SUPPLIED MATERIAL:

__________________________________________________

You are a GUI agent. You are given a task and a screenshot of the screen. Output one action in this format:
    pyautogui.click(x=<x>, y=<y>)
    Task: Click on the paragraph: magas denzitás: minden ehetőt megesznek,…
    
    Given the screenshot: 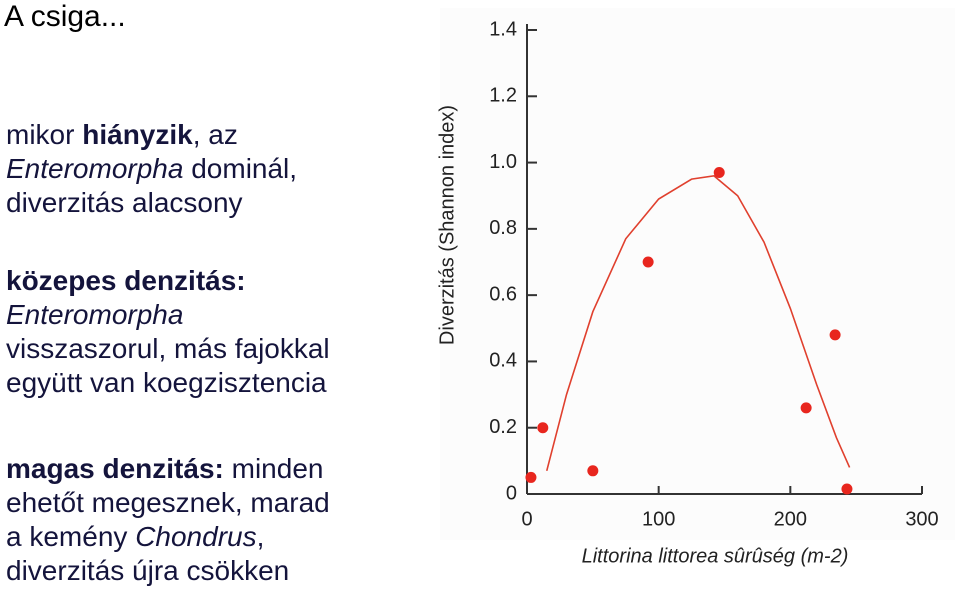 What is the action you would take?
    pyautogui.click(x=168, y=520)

__________________________________________________

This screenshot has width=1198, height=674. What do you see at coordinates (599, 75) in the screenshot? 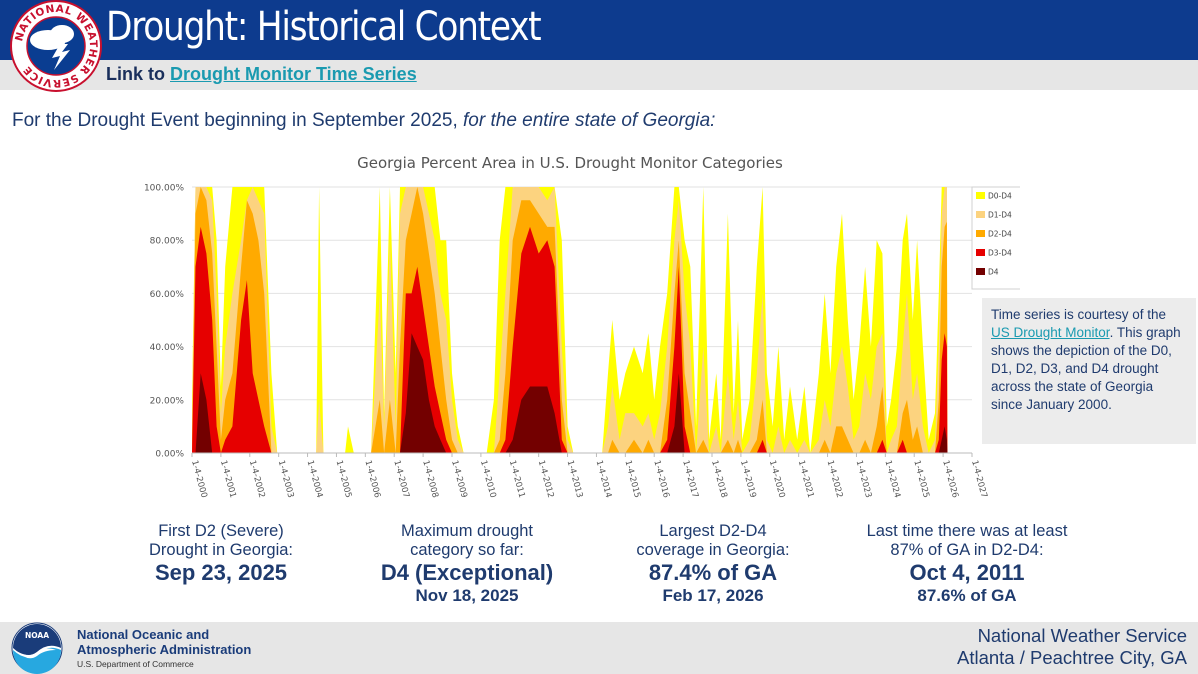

__________________________________________________

DIRECTIVE: Lay out as a Markdown table, with columns named Row and Line text, the lines starting at the one that contains "You are a GUI" and ending after the one that contains "Task: Click on", omitting any blank lines.

ANSWER:
| Row | Line text |
|---|---|
| 1 | You are a GUI agent. You are given a task and a screenshot of the screen. Output one action in this format: |
| 2 |     pyautogui.click(x=<x>, y=<y>) |
| 3 |     Task: Click on the paragraph: magas denzitás: minden ehetőt megesznek,… |